Фридрих фон Лист: автаркия больших пространств

Еще одним важнейшим автором, предопределившим контуры германской геополитики, был экономист Фридрих Лист (1789–1846). По аналогии с тем, как теория Адама Смита стала применением к сфере хозяйства идей Джона Локка, Ф. Лист превратил философские интуиции теории «закрытого торгового государства» Г. Фихте в стройную экономическую теорию, получившую название теории «автаркии больших пространств».

Ф. Лист долгое время жил в США[72], где имел возможность пристально изучить американскую экономическую систему, основанную на широком применении протекционистских мер. По своим убеждениям Ф.Лист был либералом, и идея «автаркии больших пространств»[73], в своем практическом выражении повторяющая выводы Фихте, пришла к нему в ходе эмпирических наблюдений за состоянием экономик европейских держав, особенно Англии и Германии. На определенном этапе своего анализа американский опыт протекционистских мер в международной торговле стал для него ключевым теоретическим пунктом.

Проанализировав применение либеральной теории на практике, Ф. Лист сделал вывод, что повсеместное установление принципа свободной торговли, максимальное снижение пошлин и предельная рыночная либерализация на практике усиливает то общество, которое давно и успешно идет по рыночному пути, экономически и политически ослабляя и подрывая то общество, которое имело ранее иную хозяйственную историю и вступило в рыночные отношения с более развитыми странами, когда его внутренний рынок находился в зачаточном состоянии. Исторически Ф. Лист имел в виду наблюдения за катастрофическими последствиями для слаборазвитой, полуфеодальной Германии XIX века некритического принятия либеральных норм рыночной торговли, навязываемых Англией и ее немецкими лоббистами.

Ф. Лист поместил либеральную теорию в конкретный исторический национальный контекст и пришел к важнейшему выводу: вопреки претензиям этой теории на универсальность, она отнюдь не так научна и беспристрастна, как хочет казаться. Рынок — это инструмент, функционирующий по принципу обогащения богатого и разорения бедного, усиления сильного и ослабления слабого. Таким образом, Ф. Лист впервые указал на необходимость сопоставления рыночной модели с конкретными историческими обстоятельствами, то есть перевел всю проблематику из теоретической сферы в область конкретной политики.

Ф.Лист предложил ставить вопрос следующим образом: мы не должны решать: «рынок или не рынок», «свобода торговли или несвобода торговли». Мы должны выяснить, какими путями развить рыночные отношения в конкретной стране и конкретном государстве таким образом, чтобы при соприкосновении с более развитым в рыночном смысле миром не утратить политического могущества, хозяйственного и промышленного суверенитета и национальной независимости.
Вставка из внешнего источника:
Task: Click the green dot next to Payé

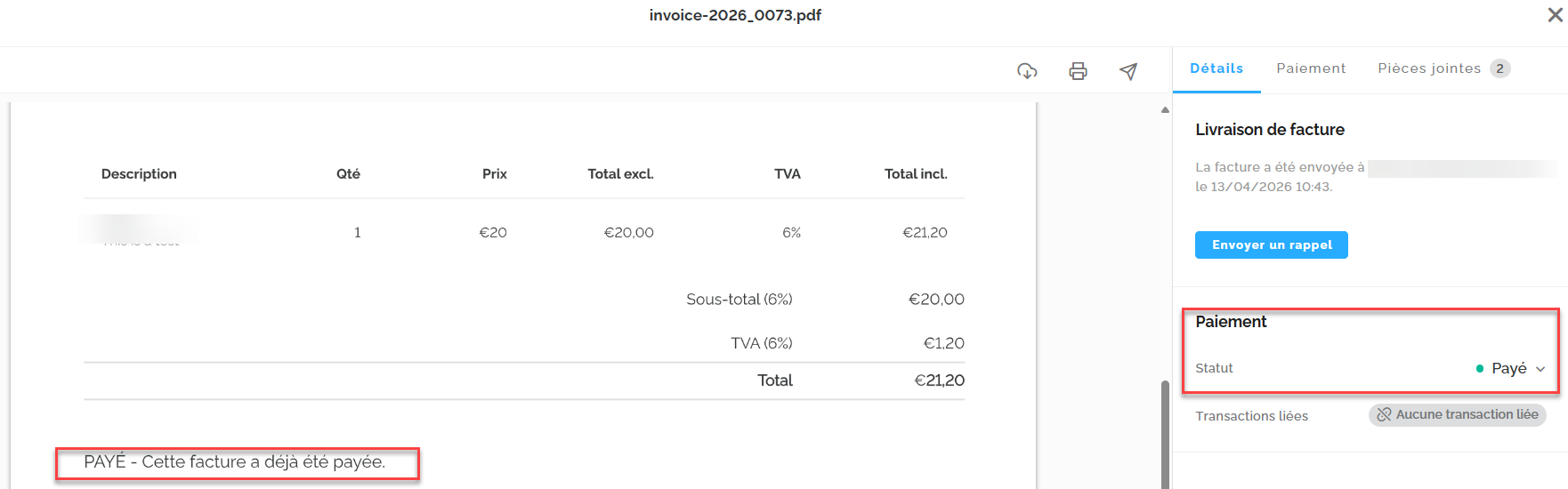Action: tap(1480, 368)
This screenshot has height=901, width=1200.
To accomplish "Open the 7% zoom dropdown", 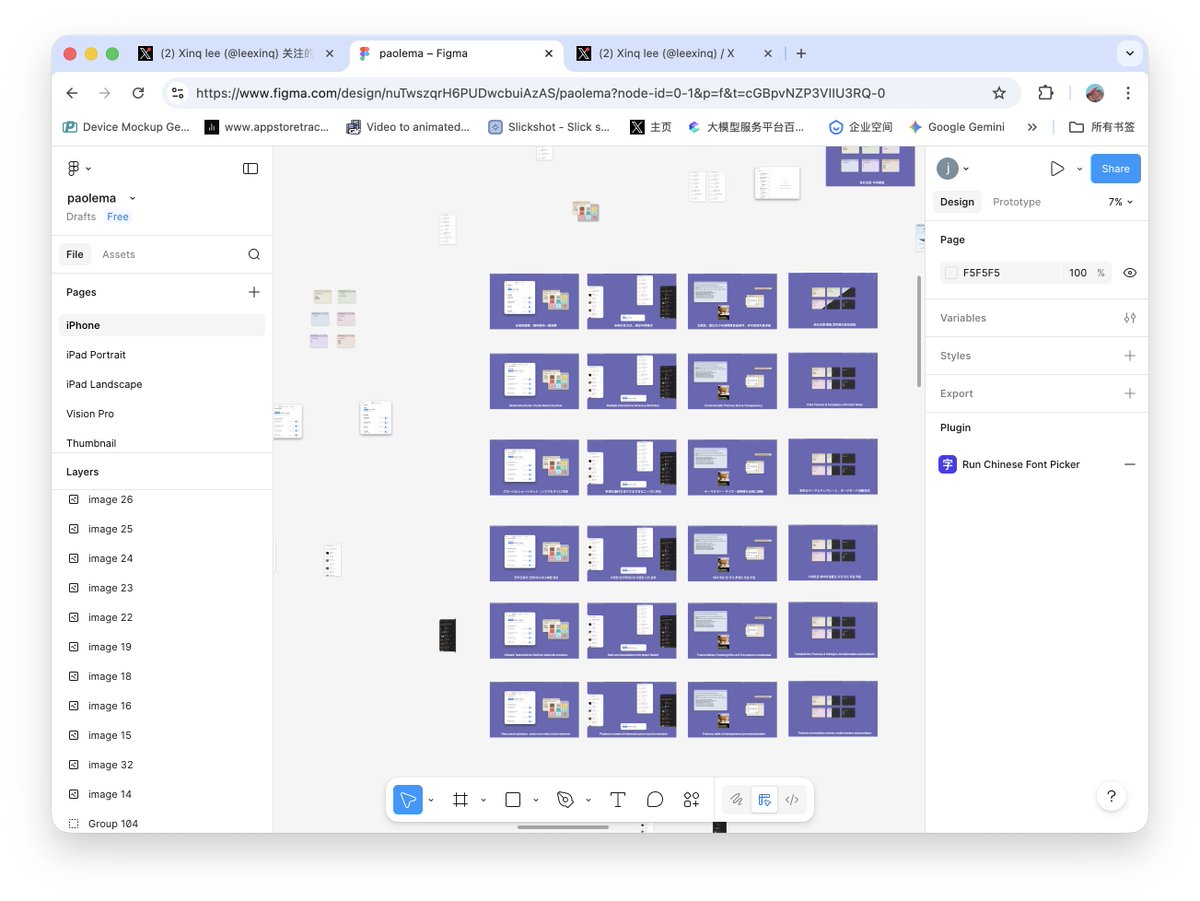I will 1120,202.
И Ф.  Лист дал ответ на этот вопрос. Этим ответом явилась его знаменитая теория «автаркии больших пространств». Ф. Лист совершенно справедливо посчитал, что для успешного развития хозяйства государство и нация должны обладать максимально возможными территориями, объединенными общей экономической структурой. Только в таком случае можно добиться начальной степени экономической суверенности.

Для этой цели Ф. Лист предложил объединить Австрию, Германию и Пруссию в единый «таможенный союз», в пределах которого будут интенсивно развиваться интеграционные процессы и рыночные отношения. При этом он настаивал на том, чтобы внутренние ограничения на свободу торговли в пределах союза были минимальны или вообще отменены (либеральный принцип). Однако по отношению к более развитому и могущественному англосаксонскому миру, напротив, должна существовать гибкая и крайне продуманная система пошлин и таможенных тарифов, не допускающая зависимости «союза» от внешних поставщиков и ориентированная на максимально возможное развитие промышленно-хозяйственных отраслей, необходимых для обеспечения полной автаркии. Вопрос экспорта был предельно либерализован и полностью соответствовал принципам «свободы торговли». Импорт при этом подчинялся стратегическим интересам стран «таможенного союза» («Zollverein»)[74]: второстепенные и не обладающие стратегическим значением товары и ресурсы допускались на внутренний рынок беспрепятственно. Одновременно, пошлины на всё, что могло бы привести к зависимости от внешнего поставщика и создавало бы тяжелые условия конкуренции для отечественных отраслей, напротив, искусственно и централизованно завышались.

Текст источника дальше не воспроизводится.